The project started by examining the inner workings of the materials, which used the capabilities and instruments of the Alabama Analytical Research Center at UA. Researchers in mechanical engineering, metallurgical engineering, material science and mechanics used powerful microscopes and nano-sized tools to look at the microstructures of how the metals bond and change under stress.
“You have to understand what’s going on at the nanoscale,” Allison said. “We need to take advantage of what we learn before transitioning to a prototype.”

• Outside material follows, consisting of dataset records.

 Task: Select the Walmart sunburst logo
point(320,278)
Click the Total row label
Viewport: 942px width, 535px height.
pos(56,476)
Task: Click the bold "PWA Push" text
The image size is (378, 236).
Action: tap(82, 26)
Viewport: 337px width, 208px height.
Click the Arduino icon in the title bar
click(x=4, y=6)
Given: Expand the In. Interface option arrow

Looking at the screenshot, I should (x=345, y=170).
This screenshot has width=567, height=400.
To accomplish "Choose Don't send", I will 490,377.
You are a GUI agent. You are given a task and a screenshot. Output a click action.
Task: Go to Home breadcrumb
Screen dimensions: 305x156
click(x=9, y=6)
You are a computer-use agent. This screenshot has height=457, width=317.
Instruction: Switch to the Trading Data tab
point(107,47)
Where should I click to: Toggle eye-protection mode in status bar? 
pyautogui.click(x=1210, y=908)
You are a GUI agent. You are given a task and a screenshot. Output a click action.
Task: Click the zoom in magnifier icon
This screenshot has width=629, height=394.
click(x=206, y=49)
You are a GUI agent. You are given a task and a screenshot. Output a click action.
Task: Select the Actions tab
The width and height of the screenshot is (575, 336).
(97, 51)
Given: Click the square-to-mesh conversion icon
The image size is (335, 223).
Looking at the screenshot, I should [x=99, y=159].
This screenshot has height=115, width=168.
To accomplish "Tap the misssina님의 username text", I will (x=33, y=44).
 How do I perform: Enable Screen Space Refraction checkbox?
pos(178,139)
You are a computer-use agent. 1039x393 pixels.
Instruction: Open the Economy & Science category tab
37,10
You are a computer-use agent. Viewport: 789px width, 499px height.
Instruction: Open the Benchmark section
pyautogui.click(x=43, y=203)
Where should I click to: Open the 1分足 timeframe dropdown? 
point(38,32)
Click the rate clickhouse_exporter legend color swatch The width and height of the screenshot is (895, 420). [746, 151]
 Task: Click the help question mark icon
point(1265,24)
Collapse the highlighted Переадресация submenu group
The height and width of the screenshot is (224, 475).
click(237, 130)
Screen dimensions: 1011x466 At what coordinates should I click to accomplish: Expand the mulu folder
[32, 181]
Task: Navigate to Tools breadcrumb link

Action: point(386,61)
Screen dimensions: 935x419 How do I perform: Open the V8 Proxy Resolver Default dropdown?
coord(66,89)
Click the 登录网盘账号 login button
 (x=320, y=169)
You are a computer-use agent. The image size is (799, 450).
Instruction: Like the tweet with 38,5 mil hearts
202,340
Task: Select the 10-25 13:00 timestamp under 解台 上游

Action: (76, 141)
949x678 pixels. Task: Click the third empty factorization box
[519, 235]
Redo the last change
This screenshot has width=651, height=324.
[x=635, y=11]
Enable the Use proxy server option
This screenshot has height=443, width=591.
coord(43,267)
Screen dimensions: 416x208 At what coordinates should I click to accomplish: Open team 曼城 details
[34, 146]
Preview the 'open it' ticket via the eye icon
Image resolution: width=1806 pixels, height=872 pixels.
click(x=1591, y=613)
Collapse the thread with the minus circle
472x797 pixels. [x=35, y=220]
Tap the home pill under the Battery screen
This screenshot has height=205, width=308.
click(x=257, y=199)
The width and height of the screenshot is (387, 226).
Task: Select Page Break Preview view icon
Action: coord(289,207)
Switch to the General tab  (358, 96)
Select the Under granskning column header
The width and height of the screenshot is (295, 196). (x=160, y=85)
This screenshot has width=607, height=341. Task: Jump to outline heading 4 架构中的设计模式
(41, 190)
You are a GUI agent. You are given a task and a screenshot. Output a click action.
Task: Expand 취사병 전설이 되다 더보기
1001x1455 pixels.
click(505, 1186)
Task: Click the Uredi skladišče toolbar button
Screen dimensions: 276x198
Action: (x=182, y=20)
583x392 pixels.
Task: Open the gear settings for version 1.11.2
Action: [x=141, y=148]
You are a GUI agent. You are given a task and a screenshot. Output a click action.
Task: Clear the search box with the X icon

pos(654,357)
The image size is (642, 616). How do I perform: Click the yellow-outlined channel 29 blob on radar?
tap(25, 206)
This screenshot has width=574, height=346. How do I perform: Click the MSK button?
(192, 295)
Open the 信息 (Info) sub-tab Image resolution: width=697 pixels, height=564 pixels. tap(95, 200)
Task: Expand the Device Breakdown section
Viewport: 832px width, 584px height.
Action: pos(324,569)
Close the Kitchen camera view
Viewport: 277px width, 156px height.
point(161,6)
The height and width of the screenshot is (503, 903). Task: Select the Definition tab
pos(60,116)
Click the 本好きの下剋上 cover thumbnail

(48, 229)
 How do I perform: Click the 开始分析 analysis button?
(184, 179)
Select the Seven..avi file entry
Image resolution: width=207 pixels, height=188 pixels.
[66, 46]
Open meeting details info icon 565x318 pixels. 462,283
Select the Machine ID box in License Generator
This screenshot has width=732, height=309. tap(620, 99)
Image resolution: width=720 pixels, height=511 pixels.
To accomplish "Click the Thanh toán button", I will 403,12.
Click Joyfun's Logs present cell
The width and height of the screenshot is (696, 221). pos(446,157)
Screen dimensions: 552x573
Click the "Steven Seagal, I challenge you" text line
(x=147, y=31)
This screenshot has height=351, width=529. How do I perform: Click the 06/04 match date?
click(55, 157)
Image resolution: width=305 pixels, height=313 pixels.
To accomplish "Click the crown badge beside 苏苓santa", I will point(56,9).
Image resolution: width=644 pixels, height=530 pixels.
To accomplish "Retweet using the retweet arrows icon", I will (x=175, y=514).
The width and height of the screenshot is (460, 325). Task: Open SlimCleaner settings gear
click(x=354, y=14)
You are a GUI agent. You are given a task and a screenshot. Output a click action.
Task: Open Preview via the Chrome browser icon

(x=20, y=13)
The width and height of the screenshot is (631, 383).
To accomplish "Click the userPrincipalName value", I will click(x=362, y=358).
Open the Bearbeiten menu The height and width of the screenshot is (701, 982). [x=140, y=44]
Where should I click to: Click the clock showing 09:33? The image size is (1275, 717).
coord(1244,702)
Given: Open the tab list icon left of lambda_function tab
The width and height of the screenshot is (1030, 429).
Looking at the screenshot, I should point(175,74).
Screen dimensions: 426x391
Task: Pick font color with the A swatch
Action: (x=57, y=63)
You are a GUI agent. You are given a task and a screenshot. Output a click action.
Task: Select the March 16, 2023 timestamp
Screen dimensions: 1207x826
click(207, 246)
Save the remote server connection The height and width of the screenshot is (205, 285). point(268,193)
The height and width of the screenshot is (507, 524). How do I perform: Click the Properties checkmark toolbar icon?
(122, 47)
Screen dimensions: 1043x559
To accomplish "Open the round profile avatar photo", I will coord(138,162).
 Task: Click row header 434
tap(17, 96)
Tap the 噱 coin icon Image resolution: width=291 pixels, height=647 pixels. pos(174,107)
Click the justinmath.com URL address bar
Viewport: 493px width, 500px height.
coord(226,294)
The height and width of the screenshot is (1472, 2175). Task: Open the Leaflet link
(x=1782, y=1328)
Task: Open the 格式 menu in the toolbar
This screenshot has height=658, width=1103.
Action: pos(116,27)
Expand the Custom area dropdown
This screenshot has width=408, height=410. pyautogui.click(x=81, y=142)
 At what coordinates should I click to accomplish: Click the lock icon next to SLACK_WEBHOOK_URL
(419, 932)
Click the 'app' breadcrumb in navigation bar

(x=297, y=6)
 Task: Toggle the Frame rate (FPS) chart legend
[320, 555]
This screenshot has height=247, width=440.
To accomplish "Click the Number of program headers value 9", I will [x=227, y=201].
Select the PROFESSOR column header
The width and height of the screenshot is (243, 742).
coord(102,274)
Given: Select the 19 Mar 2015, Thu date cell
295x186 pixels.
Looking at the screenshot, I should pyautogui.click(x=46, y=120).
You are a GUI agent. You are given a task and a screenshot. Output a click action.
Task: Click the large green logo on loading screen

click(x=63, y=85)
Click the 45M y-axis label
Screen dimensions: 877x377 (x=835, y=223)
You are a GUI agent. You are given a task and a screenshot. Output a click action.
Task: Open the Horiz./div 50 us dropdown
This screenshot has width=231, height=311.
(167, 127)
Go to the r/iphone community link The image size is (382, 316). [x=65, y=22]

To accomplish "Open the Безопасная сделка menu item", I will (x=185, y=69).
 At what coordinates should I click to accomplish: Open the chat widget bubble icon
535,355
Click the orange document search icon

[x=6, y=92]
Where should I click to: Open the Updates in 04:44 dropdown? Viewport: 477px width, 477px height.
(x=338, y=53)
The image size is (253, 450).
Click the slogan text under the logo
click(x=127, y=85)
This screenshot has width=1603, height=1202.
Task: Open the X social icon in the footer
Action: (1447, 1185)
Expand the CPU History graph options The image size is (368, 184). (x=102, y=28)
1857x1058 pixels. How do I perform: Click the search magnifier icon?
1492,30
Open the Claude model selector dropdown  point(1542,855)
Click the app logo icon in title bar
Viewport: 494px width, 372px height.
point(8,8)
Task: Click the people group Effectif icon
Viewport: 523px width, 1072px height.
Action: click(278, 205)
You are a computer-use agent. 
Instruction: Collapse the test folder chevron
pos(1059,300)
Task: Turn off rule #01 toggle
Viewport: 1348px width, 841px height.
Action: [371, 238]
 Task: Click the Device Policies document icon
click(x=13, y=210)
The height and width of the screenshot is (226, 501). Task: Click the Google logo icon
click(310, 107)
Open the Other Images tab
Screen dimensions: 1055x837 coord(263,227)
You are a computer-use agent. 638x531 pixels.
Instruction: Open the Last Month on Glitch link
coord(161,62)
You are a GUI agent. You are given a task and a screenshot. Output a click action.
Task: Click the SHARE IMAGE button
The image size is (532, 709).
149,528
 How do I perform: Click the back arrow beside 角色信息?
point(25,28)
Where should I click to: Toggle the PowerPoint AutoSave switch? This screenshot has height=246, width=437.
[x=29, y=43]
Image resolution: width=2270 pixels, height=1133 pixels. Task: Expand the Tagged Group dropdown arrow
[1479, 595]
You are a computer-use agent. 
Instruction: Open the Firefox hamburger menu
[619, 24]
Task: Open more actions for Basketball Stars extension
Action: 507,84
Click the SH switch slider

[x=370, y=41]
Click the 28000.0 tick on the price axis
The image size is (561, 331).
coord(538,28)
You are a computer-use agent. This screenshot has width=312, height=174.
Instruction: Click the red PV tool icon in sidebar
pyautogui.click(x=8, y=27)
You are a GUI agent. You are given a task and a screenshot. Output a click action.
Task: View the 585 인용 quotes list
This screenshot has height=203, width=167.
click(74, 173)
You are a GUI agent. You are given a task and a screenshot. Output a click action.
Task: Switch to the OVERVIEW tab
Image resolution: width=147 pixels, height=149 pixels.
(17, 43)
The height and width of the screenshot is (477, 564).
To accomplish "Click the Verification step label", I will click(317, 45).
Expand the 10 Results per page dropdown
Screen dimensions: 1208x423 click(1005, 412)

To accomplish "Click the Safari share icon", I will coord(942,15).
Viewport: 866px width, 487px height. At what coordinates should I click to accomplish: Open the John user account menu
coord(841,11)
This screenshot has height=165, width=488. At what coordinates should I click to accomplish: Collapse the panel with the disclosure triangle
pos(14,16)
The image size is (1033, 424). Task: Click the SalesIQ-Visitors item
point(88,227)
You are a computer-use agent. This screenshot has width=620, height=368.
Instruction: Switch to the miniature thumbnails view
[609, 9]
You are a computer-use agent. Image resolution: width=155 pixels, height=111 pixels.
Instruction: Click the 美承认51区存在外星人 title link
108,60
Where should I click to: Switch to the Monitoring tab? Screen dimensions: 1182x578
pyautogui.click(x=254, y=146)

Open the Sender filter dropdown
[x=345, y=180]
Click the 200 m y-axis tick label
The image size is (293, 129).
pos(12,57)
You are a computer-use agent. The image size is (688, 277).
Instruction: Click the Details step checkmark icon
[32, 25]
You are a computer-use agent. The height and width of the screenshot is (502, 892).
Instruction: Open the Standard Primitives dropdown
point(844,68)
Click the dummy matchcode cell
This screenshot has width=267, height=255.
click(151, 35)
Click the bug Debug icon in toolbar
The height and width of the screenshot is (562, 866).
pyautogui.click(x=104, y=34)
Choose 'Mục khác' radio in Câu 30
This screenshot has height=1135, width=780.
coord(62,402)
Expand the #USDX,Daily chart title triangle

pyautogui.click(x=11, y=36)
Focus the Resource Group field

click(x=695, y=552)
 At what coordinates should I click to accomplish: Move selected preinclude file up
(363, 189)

The research team also took advantage of computer modeling to simulate conditions the matting will face in the field, including heat from aircraft exhaust and weight the matting must endure when landing the aircraft, both considerable stressors that can degrade the matting’s strength.
Both microscopic and computational research and studies examine the performance of different metals for the matting how they could fail in the field. They can validate different ways to weld the metals that lead to a durable and safe airfield matting.
The biggest limit on the current airfield matting’s life span is where the mats interlock in a tongue-and-groove system. They are welded together with conventional techniques, and heat changes metal. The alloys UA proposes to use require a different type of welding known as friction stir welding.
UA has the equipment and knowledge necessary to test this advanced welding on the potential replacement metals to understand how the metal is changed in hopes of providing a strong, durable joining of the mats that withstands the pressure and heat from military aircraft better than the current system.
“We need to understand the material and how it works before continuing to full-scale testing,” Jordon said.
The project isn’t just stuck in the lab, though. UA researchers are working with Alfab Inc., a manufacturer based in Alabama that has fabricated and delivered the current airfield matting for U.S. Joint Services since 1970. Researchers take their validated designs from UA’s labs to the skilled staff at Alfab to make sure the design could be produced.
“We are getting what we develop here at the University transitioned because if you can’t transfer the manufacturing technologies to the producers, then it doesn’t do any good,” Allison said. “We are making sure this remains an Alabama-made product, and we are proud of this support work.”
The Army ERDC began testing the prototype in fall 2021.
“ERDC is an expert in full-scale test section construction,” Rushing said. “We know how to build controlled test sections and the information we gather helps us have better designs and we can write criteria to predict the performance of aircraft on expeditionary airfield surfaces.”
Ultimately, this project will finish with a matting that meets the needs of evolving military operations.
“We are trying to solve a logistics problem,” said Marine Corps Chief Warrant Officer 5 Chad McCammon, Military Deputy Integrated Product Team lead for the Marine Corps. “Some of the places we’re going to fight the next battle are going to be harder to get to from a logistics standpoint with surface connectors.”
Jason Scott, ERDC public affairs specialist, contributed to this article.
This research is funded by $6.5 million grant from U.S. Army Corps of Engineers Research and Development Center.
Allison and Jordon are professors of mechanical engineering and directors of the University of Alabama Manufacturing at the Point-of-Need Center.